#### Your goal
Restate word for word the part of the material that runs from the line containing "Where should I click to: Click" through its final line, inclusive, minus the pictures.

#### Provided records
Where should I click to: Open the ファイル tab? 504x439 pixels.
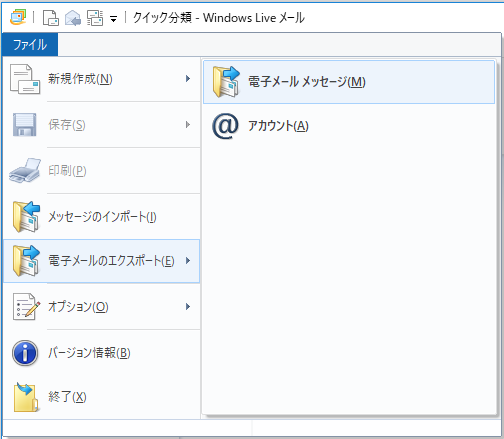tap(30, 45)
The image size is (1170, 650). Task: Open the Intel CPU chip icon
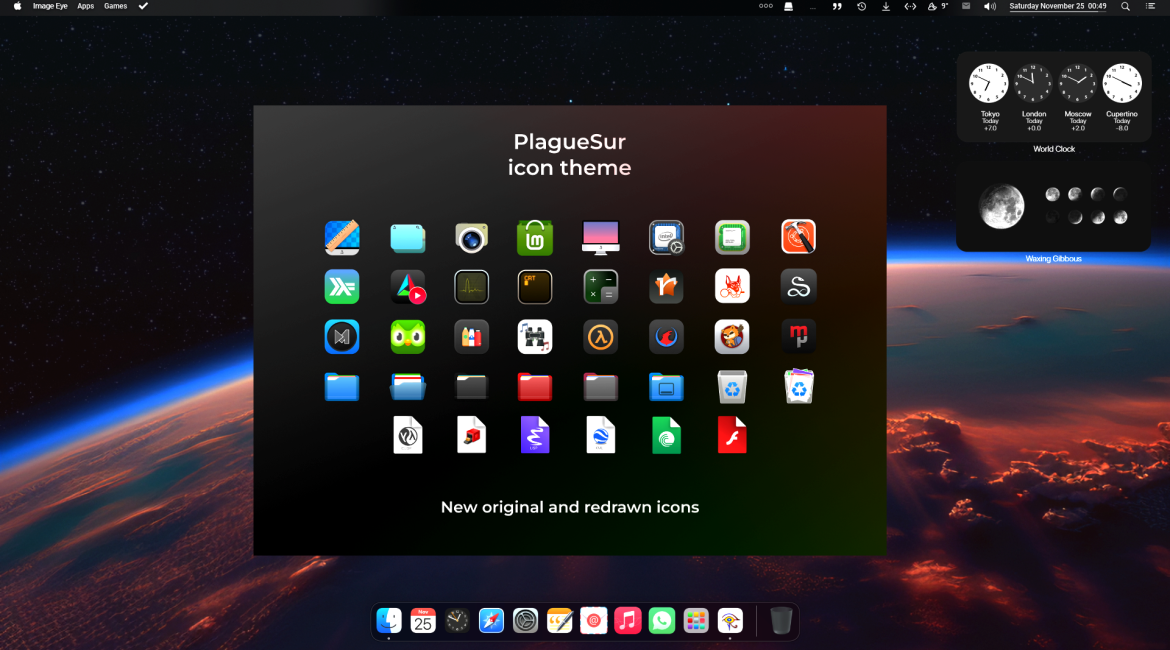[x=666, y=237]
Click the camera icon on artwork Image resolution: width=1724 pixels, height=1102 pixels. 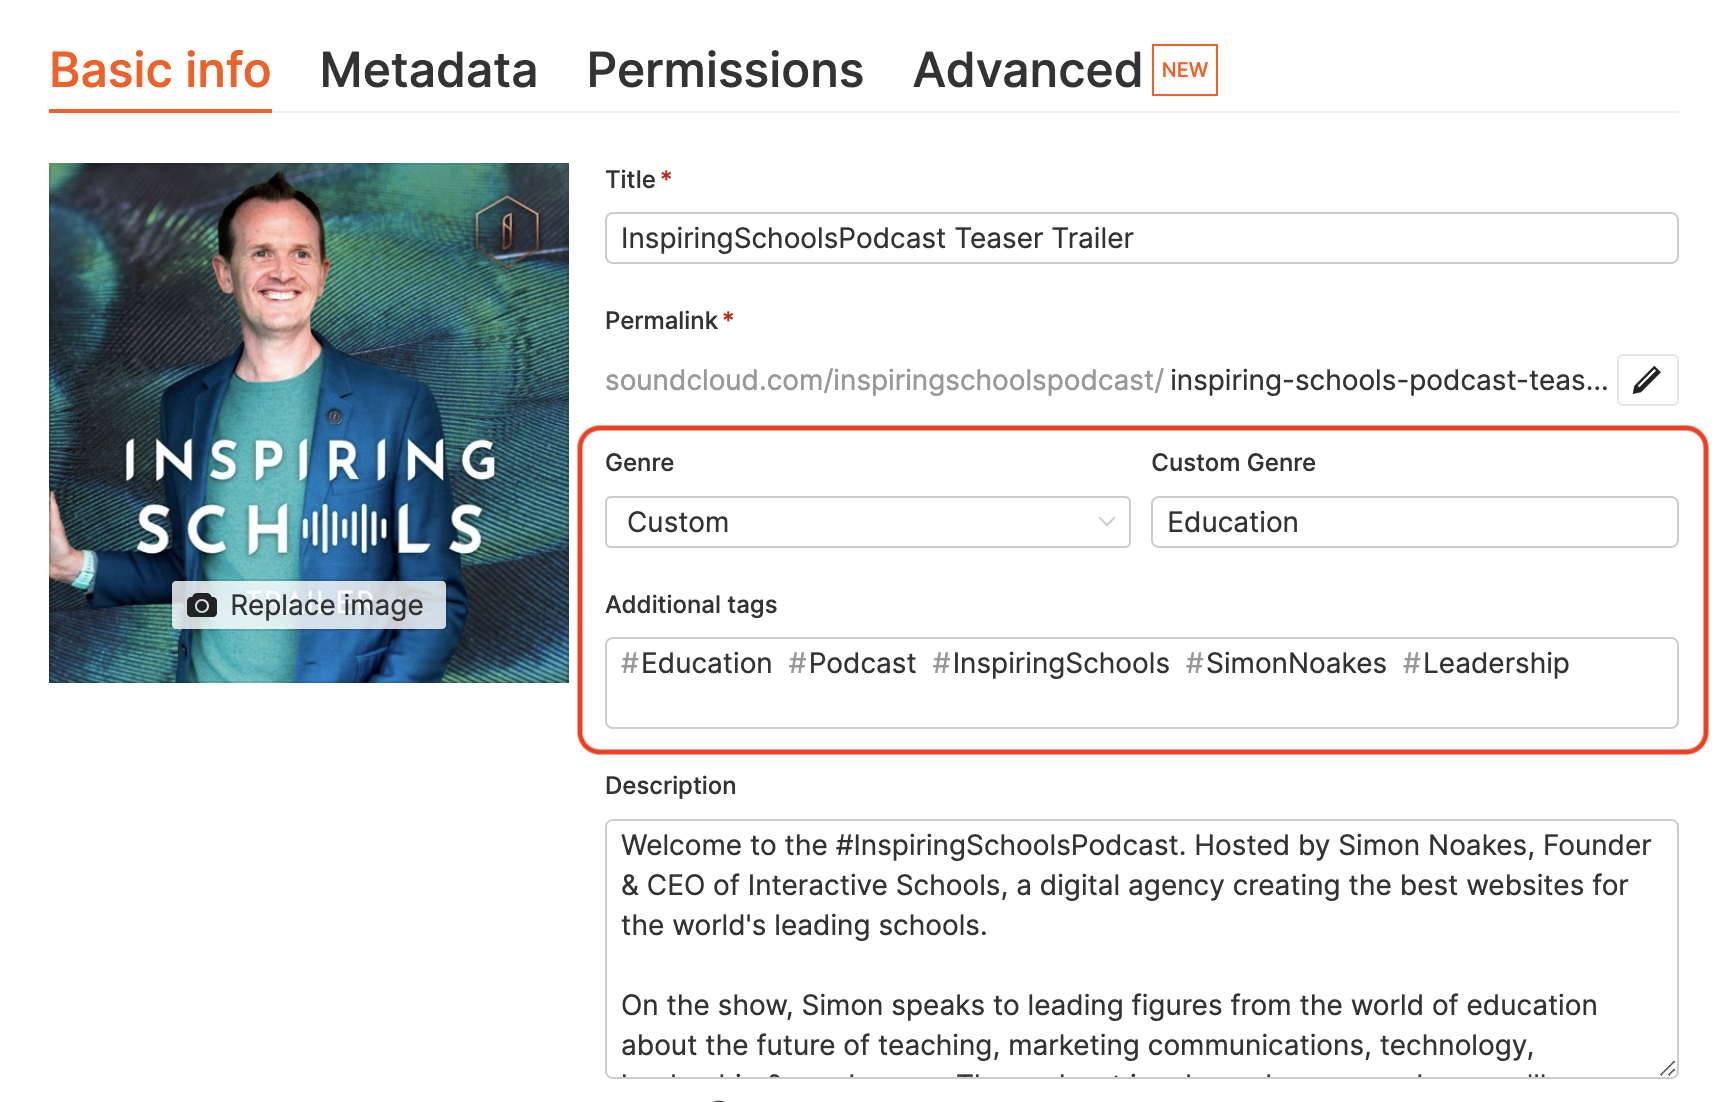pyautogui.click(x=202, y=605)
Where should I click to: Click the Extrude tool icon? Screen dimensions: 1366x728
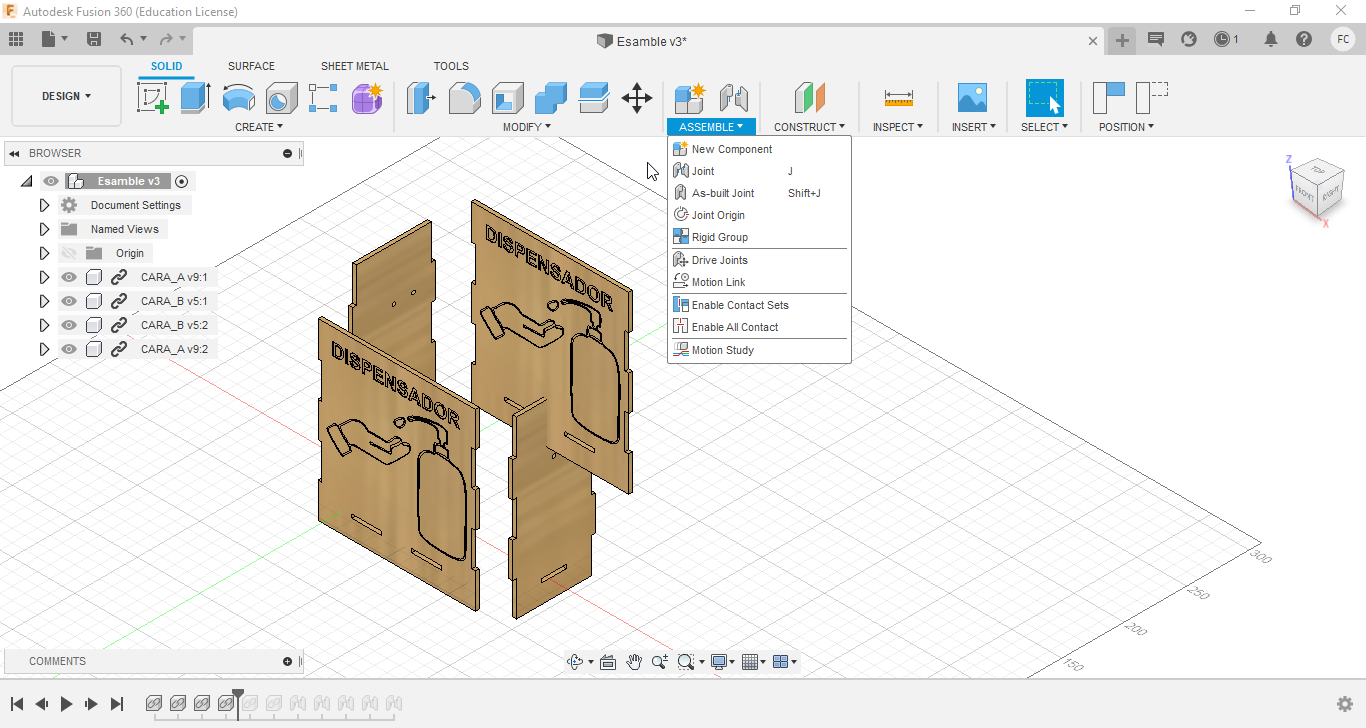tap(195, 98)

#### Exercise response
Where should I click to: Click the Extrude tool icon? Screen dimensions: 1366x728
tap(195, 98)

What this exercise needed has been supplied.